Margaret Fuller, born Sarah Margret Fuller in 1810, began her great feminist text with a quote from Hamlet: “Frailty, thy name is WOMAN.” Her entire life was lived in opposition to this judgment: at only three and a half, she was learning to read and write; at five, she was translating Latin passages from Virgil; at sixteen, she taught herself several modern languages; by age thirty, she was considered the best read person in New England, and the first woman with access to the Harvard reading room.

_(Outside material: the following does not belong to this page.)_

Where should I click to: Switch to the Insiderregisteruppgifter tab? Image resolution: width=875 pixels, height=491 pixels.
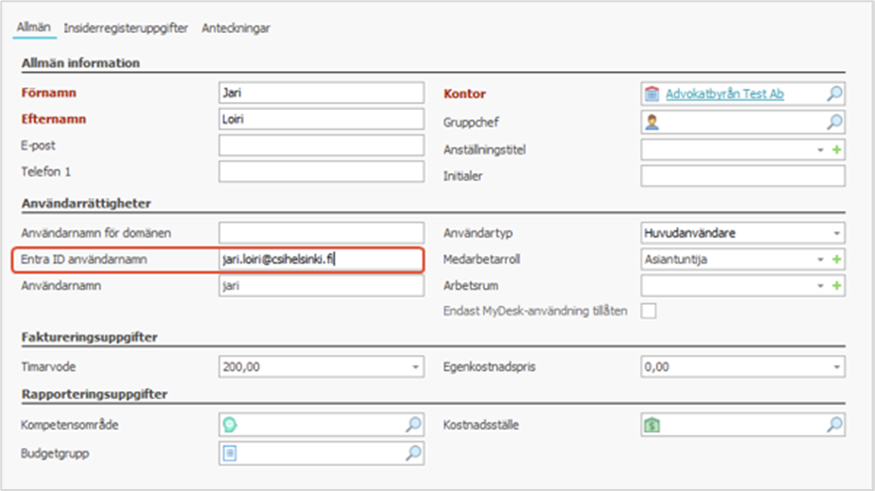coord(126,29)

At that time, in 1840, Fuller was the editor for the transcendentalist journal The Dial and personal friends with Ralph Waldo Emerson, who would describe Fuller after her death as “the real center” of the transcendentalist movement.

After a literary upbringing at the hands of her father, Fuller left school to educate herself, falling in love with Shakespeare and Goethe. Following her father’s death, however, she was forced to put aside her own work in order to support herself, and accepted a position at the controversial Temple School, run by Bronson Alcott (father of Louisa May Alcott). There she met Elizabeth Peabody, and in 1839 began hosting “Conversations,” at Peabody’s bookstore—educational discourses on literature and the arts for women. In 1844, she began work as a literary critic for the New York Tribune, eventually traveling abroad as the paper’s first female foreign correspondent.

In 1843, Fuller published one of her most important essays in The Dial, entitled “The Great Lawsuit. Man versus Men. Woman versus Women.” In 1845, a book-length version was released as Woman in the Nineteenth Century, which is today considered one of the first feminist texts written in the US. In it, Fuller extols the virtues of transcendentalism and the abolitionist movement, and argues for the equality of the sexes. Transcendentalist author Henry David Thoreau and critic Edgar Allan Poe both wrote in support of the work.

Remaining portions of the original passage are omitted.